Without a doubt, Milei’s economic plan faces great challenges in terms of inflation and history has repeatedly shown that the early hopes of investors in Argentina they seem frustrated later for the country in crisis.
For example, market optimism plummeted in 2019 after former President Mauricio Macri lost a primary election, ending his pro-market agenda after Argentina’s inflation rate doubled in his final two years in charge. A number of factors – unions, bills, transport costs, education – could push inflation higher again in the coming months.
The problem is, there’s nothing better
Not all investors are changing their strategy. The brokers Balanz Capital and TPCG Valores It is also estimated that inflation will cool, but They don’t advise their customers. Don’t bet on inflation-linked bonds because short-term fixed rates and exchange rate-linked bonds offer even worse returns.
Until recently, investors sat comfortably in inflation-linked bonds, with annual price increases of more than 250%. Demand for this coverage was so high that the bonds offered a negative real interest rate. But economists surveyed last month by the Central Bank expect monthly inflation to gradually calm down. from 21% last month to 8% in June.

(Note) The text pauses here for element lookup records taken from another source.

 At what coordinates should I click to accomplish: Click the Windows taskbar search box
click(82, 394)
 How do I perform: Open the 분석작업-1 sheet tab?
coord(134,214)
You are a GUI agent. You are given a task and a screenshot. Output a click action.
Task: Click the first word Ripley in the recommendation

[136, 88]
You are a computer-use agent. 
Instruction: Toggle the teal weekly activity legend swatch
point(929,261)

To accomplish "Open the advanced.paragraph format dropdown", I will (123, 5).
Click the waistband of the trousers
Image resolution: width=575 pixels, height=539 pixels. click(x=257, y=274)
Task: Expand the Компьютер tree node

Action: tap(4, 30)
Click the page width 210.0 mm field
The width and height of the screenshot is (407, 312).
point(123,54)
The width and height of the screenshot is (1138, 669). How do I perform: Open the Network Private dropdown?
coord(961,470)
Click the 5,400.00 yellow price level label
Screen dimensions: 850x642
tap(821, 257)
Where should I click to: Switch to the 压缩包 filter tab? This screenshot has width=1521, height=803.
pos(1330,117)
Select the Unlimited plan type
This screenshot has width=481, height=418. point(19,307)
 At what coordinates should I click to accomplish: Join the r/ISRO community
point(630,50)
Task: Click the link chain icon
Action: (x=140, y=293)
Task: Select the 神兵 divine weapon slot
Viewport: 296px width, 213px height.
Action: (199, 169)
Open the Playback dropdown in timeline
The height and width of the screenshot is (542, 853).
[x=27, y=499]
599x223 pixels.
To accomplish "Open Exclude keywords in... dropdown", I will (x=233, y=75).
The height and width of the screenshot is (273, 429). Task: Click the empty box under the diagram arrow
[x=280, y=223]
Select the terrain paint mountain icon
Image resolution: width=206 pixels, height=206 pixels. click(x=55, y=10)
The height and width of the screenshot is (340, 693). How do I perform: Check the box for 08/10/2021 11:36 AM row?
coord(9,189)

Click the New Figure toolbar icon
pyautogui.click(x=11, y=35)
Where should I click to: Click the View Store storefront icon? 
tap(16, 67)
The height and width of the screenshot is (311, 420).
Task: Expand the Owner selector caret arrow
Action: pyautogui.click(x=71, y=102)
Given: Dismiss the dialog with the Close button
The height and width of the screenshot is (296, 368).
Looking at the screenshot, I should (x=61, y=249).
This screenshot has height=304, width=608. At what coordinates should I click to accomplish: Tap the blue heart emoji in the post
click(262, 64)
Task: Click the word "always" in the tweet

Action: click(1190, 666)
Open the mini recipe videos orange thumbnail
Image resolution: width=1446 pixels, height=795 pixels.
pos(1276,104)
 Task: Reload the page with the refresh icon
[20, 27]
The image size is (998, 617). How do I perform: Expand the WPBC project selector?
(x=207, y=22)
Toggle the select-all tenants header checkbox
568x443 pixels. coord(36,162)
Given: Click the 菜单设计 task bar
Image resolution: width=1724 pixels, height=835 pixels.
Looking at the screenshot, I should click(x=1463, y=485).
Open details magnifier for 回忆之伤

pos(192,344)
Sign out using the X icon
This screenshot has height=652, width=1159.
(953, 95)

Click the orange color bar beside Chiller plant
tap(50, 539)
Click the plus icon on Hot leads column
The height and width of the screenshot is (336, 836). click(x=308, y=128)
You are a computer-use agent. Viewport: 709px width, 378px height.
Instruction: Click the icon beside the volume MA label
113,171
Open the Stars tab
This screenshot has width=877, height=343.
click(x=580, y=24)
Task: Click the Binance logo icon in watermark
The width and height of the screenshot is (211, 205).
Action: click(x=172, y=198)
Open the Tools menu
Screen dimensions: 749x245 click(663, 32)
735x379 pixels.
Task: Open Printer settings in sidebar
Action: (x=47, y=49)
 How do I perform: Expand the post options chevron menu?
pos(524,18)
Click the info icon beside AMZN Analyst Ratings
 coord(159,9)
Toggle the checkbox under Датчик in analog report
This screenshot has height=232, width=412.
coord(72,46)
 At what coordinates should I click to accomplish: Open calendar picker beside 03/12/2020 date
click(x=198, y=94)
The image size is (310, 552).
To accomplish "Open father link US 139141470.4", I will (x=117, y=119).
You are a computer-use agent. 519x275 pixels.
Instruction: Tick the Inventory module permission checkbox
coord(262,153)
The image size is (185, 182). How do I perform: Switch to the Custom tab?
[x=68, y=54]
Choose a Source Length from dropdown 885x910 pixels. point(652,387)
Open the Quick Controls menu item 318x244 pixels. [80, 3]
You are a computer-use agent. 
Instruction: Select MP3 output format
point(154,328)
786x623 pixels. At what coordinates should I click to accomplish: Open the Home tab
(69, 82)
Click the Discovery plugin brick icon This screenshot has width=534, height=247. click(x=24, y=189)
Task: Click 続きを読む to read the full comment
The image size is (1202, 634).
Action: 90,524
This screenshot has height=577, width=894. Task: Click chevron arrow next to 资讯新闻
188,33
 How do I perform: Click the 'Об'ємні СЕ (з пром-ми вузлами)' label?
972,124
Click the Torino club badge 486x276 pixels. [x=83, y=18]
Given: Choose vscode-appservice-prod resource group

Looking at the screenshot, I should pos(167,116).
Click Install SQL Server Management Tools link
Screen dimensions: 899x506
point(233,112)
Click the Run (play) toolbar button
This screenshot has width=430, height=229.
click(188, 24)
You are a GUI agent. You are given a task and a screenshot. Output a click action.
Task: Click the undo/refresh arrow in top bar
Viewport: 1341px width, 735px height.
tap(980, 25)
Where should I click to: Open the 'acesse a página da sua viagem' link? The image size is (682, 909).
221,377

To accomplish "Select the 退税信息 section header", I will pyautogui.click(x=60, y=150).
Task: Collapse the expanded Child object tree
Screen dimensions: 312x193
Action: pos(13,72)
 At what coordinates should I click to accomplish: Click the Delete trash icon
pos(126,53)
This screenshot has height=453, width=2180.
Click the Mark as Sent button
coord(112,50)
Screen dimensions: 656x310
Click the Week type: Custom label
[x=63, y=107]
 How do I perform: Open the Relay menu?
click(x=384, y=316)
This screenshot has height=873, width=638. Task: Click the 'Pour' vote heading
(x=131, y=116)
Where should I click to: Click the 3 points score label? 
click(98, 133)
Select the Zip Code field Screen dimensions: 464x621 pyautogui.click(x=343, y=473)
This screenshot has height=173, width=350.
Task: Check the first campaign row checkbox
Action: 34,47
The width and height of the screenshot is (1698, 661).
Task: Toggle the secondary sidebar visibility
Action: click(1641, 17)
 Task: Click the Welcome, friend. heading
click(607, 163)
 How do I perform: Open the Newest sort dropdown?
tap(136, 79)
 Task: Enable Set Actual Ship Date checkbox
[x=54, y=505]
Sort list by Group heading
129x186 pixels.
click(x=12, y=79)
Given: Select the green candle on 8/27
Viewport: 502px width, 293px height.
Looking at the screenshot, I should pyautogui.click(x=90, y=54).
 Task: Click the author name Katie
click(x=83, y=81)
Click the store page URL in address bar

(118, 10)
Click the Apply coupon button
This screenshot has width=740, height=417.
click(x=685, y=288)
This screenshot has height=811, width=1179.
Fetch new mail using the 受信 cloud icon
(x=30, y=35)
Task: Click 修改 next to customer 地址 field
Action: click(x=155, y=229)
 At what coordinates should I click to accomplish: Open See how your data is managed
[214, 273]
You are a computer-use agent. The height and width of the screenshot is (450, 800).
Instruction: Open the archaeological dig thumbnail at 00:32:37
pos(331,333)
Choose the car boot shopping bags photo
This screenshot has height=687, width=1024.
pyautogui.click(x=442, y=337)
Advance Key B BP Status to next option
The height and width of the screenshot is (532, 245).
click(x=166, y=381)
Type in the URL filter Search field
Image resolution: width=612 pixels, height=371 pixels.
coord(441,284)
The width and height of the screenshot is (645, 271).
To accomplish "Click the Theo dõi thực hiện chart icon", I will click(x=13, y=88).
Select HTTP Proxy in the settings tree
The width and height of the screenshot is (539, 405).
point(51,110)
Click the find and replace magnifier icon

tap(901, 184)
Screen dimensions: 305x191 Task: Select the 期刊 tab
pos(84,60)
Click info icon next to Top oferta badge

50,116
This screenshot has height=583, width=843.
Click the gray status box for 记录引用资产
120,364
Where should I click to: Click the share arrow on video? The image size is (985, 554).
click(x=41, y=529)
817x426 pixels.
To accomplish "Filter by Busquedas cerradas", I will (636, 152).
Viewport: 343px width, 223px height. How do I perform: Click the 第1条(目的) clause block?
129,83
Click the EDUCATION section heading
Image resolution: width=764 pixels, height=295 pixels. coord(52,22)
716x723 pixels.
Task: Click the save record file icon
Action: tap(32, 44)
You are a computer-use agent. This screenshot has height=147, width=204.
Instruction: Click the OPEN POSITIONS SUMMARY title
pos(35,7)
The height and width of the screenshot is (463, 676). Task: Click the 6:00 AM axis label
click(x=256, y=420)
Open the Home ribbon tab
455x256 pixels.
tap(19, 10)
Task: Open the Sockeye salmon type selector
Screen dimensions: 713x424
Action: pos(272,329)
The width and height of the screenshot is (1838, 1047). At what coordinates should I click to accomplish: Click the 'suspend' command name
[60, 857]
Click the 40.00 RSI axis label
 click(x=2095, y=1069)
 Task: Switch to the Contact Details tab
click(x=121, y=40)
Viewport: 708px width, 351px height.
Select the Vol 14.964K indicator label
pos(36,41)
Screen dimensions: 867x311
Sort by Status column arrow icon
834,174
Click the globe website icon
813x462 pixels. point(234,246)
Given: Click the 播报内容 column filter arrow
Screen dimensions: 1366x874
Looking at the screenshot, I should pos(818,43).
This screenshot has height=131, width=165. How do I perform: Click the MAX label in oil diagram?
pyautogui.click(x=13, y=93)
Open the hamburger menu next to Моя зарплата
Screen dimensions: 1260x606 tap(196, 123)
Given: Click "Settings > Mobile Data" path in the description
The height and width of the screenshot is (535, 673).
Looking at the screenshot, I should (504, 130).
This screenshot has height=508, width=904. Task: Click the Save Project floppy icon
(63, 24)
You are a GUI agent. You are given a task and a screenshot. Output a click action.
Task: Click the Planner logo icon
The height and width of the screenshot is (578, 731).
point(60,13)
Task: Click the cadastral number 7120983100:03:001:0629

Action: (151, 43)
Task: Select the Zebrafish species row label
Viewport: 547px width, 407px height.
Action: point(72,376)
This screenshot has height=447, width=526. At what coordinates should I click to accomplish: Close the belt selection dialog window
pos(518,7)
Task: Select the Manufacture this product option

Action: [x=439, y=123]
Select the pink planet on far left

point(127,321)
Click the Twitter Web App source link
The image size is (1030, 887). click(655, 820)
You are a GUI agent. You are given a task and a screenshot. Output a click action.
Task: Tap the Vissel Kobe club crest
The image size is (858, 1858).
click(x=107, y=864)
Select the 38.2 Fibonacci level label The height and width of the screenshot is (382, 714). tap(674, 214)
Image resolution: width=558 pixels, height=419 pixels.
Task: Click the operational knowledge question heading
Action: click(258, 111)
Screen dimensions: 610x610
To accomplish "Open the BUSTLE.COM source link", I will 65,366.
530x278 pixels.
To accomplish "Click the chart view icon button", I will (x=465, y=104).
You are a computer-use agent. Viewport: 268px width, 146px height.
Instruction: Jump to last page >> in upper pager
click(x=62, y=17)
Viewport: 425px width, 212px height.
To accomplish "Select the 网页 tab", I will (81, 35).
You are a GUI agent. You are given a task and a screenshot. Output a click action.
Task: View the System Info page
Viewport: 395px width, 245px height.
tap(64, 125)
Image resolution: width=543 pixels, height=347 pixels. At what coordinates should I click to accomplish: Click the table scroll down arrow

“We recommend take some profits in CPI-linked bonds anddollarise part of the portfolio with more conservative bonds”, AS double bonuses, She said Javier Casabal, strategist AdCap, another major investor in inflation-linked securities. “There is an avalanche of news that shows a huge belief that everything is going in the same direction of lowering inflation, no matter what.”
High-frequency inflation data shows monthly price increases cooling, while the peso’s parallel exchange rate has strengthened about 11% over the past 30 days, to 1,100 per dollar, diminishing the need for another sudden movement. Consumer spending collapsed in December after Milei devalued the official peso exchange rate by 54% overnight and lifted years of price controls, cementing recession projections for 2024.
“The recession, the adjustment of relative prices and the elimination of the deficit are what is needed for inflation to fall in Argentina. “Milei is playing right in that direction,” she said. Alberto Bernal, chief strategist at XP Investments in Miami.